Donnerstag, 25. Juni 2015

Through the Nullarbor

G'Day!

Nachdem ich mich fast zwei Wochen in Adelaide gelangweilt habe, traf ich auf zwei Kanadier mit einem wunderbaren Van, die sich auf der Durchreise nach Perth befanden. Ein paar Tage später schulterte ich meinen Rucksack mitsamt Zelt und wir begaben uns zusammen mit einem Franzosen auf den Weg. 
Und es folgte eine sehr, sehr lange Autofahrt mit viel Musik, guter Laune, langen Nächten ums Lagerfeuer, wunderschönen Landschaften, Sonnenuntergängen und nicht zuletzt ein paar Französischstunden.

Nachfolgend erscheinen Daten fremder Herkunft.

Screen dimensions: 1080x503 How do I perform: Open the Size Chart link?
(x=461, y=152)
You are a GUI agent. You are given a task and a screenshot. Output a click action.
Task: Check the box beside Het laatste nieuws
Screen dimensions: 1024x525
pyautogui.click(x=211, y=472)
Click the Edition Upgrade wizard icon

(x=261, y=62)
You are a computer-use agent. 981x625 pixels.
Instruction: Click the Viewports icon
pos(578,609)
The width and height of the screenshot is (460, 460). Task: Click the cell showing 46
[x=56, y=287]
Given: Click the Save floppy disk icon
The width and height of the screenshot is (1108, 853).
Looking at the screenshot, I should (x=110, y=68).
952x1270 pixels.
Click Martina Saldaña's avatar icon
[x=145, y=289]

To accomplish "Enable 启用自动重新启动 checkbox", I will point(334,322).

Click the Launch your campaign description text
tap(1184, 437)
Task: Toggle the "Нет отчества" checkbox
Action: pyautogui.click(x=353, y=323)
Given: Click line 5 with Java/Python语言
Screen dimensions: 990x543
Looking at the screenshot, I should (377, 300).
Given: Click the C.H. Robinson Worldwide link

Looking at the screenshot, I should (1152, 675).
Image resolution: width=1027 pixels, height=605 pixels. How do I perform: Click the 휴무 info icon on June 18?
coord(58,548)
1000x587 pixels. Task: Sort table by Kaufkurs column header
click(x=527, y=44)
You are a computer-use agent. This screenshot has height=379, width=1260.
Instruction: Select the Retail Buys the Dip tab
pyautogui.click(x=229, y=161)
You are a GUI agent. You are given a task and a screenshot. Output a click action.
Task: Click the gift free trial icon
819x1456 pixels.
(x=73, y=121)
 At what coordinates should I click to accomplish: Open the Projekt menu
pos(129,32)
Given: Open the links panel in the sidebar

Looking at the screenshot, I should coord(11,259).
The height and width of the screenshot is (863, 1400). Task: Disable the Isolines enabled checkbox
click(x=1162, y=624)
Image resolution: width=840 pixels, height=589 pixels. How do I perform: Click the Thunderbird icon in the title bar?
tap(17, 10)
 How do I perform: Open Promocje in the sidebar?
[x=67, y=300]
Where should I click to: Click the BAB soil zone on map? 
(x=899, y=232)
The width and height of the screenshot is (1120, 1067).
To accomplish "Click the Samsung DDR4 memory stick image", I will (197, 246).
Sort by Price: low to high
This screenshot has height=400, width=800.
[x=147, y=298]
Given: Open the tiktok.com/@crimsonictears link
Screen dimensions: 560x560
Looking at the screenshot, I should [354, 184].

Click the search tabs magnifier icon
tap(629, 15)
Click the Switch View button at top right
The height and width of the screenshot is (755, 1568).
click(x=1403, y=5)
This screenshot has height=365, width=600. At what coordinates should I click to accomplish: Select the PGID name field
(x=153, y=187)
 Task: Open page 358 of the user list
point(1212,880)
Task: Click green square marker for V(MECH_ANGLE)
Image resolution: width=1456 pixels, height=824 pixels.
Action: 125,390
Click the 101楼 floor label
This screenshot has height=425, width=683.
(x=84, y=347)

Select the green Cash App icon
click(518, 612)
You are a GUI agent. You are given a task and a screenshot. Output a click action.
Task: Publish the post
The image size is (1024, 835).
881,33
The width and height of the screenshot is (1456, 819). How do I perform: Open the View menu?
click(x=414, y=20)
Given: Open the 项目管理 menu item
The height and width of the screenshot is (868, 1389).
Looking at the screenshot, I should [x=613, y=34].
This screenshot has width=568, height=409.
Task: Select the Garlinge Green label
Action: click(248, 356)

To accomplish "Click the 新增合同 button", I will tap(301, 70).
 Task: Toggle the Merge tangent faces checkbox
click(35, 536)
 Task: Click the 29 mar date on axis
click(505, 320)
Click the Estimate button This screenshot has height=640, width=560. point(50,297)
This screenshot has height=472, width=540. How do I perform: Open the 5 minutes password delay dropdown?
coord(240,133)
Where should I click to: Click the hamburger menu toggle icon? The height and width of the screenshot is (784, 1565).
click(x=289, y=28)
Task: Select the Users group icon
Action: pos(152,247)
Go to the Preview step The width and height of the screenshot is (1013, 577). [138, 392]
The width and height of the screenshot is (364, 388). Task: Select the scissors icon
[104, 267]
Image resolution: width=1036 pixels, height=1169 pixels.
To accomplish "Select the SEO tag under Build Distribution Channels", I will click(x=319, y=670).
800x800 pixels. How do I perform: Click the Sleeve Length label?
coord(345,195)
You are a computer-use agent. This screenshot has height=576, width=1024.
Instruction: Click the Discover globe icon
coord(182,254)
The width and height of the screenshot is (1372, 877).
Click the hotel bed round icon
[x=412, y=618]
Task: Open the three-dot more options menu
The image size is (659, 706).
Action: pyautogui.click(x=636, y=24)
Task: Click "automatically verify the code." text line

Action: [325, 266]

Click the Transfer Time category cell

Auf halben Wege durch Australien:


Eine Nacht ums Lagerfeuer, denn es ist Winter im Australien und ja, im Süden können die Temperaturen schonmal auf 0° in der Nacht sinken:


Riesige Sanddünen in Fowler's Bay, unserem dritten Campstop:



Und schließlich der Beginn vom "Nullarbor Plain", einer endlos weiten Landschaft ohne Bäume, Häuser oder jeglichen Zeichen menschlichen Daseins - abgesehen von dem Highway, Feuerstellen und Müll auf den Camp Sites.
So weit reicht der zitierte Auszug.